An Oregon jury recently ruled that a child born with Down syndrome was wrongfully born because her mother would have destroyed her had the prenatal testing been properly performed. Now, Bioedge reports about a similar case before the European Court of Law and Justice.
Sigh. Our ability to love sure is shrinking. But I bring the case up because a brief filed against the wrongful birth concept by the European Center for Law and Justice makes a great distinction between medical “treatment” and medical “care,”–which are often conflated–noting that different laws apply to each.

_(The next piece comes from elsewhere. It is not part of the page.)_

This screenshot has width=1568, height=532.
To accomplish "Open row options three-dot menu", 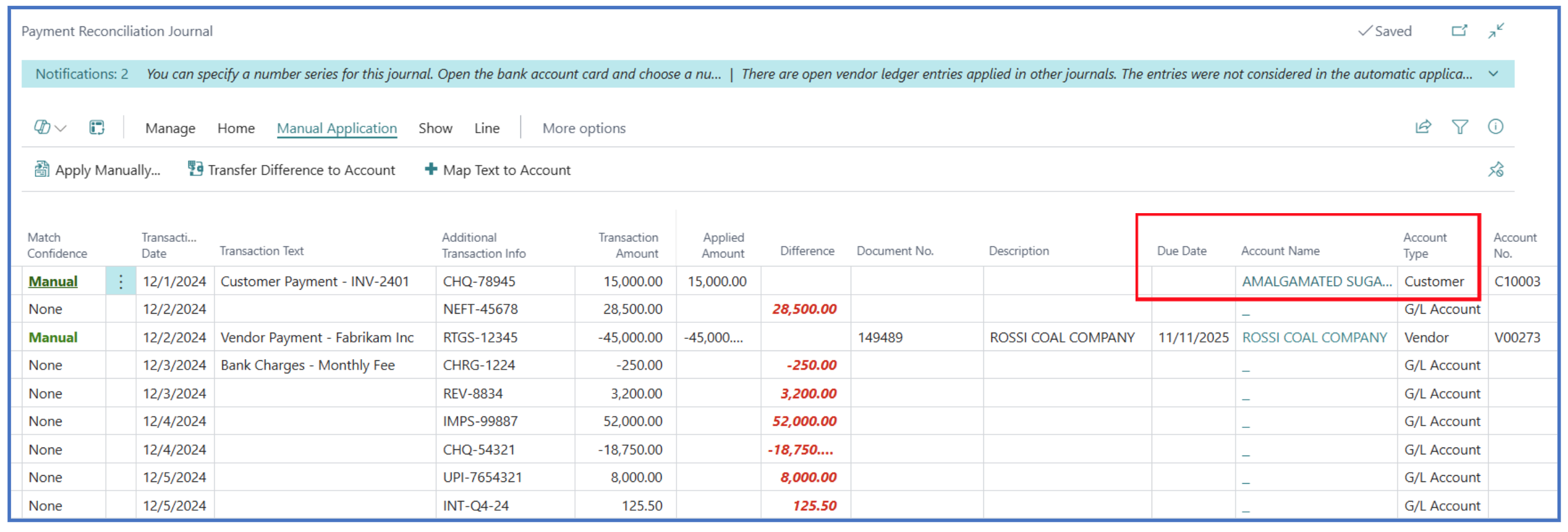I will pos(121,281).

That gave me a real “Eureka!” moment because I think the differences noted in the brief present a very effective way forward in debating and winning (from my perspectives) many of the bioethical controversies of our day. From the brief:
The application submitted to the Court introduces a confusion between medical care (without a therapeutic aim) and care or treatment (with a therapeutic/medical aim) with the purpose of applying to the Down’s syndrome screening test the same legal rules as for care or treatment with a therapeutic/medical aim. It is important to understand that there is a difference of nature of these two acts, and that this difference explains the existence (and requires the application) of different legal rules for different medical acts, depending on whether or not they have a therapeutic purpose…

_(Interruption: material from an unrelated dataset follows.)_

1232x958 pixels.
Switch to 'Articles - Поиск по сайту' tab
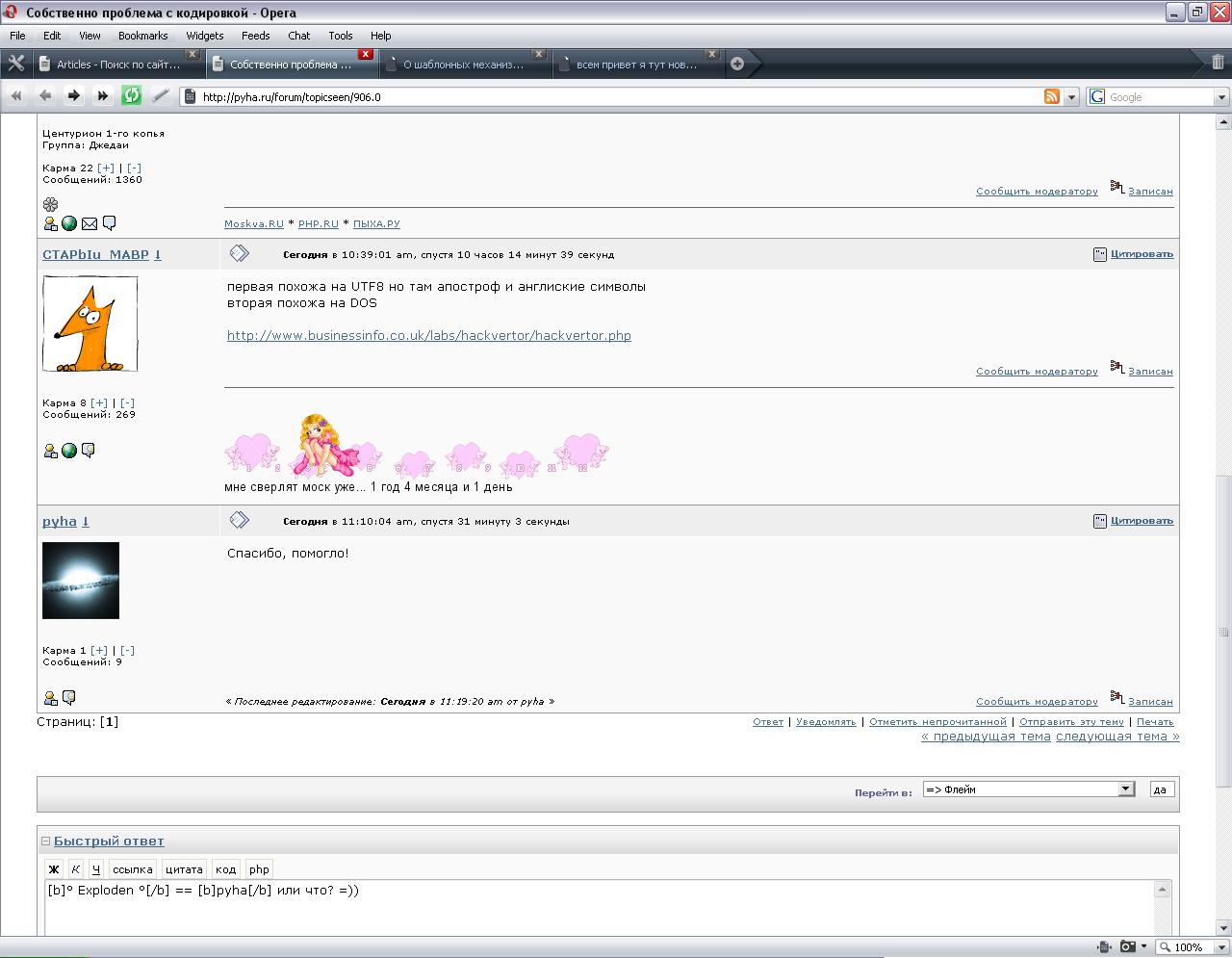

The recent developments in the law introduced exemptions allowing for the harm of life, dignity, and in particular to the integrity of the person in cases where such acts have a non-therapeutic purpose for the person herself. This is case of laws decriminalizing abortion (including the embryo) without a direct personal benefit for the person herself, etc. These acts depart from the principle of therapeutic purpose of medicine, and this is why they follow a special legal regime which seeks to protect other rights and interests involved, including the principles of dignity, integrity, primacy of human beings, respect for the consent, and limitation of the harm to the physical integrity of the person.
Yes! This “treatment” versus “care” distinction is crucial and one that I have been struggling to describe succinctly in various contexts. However, I don’t agree with “care” as the proper word, since to treat is also to care, and in many ways, to “care” under the brief’s definition, is to actually abandon.
Thus, I propose a slightly different terminology, e.g., “treatment” (therapeutic), to be distinguished from “service,” (non therapeutic/lifestyle facilitation), and will apply those terms in my work going forward. Here are a few examples where the factual distinction between “treatment: and “service” is particularly relevant in bioethical controversies:
1. Health Care Rationing: We are told by the Medical Intelligentsia and liberal media that we have to ration care because of a medical resource crisis. But why do we have the crisis? In large part because we have created kitchen sink-type entitlements under Medicaid, Medicare, Obamacare, etc. that include many forms of non-therapeutic services as co-equally important to therapeutic medical treatments. One way to ensure greater access to therapeutic exams and treatments would be to eliminate free coverage for many or most non-therapeutic services. People could then buy added coverage to pay for services if they wanted. At the very least, we should try that before engaging in medical discrimination rationing.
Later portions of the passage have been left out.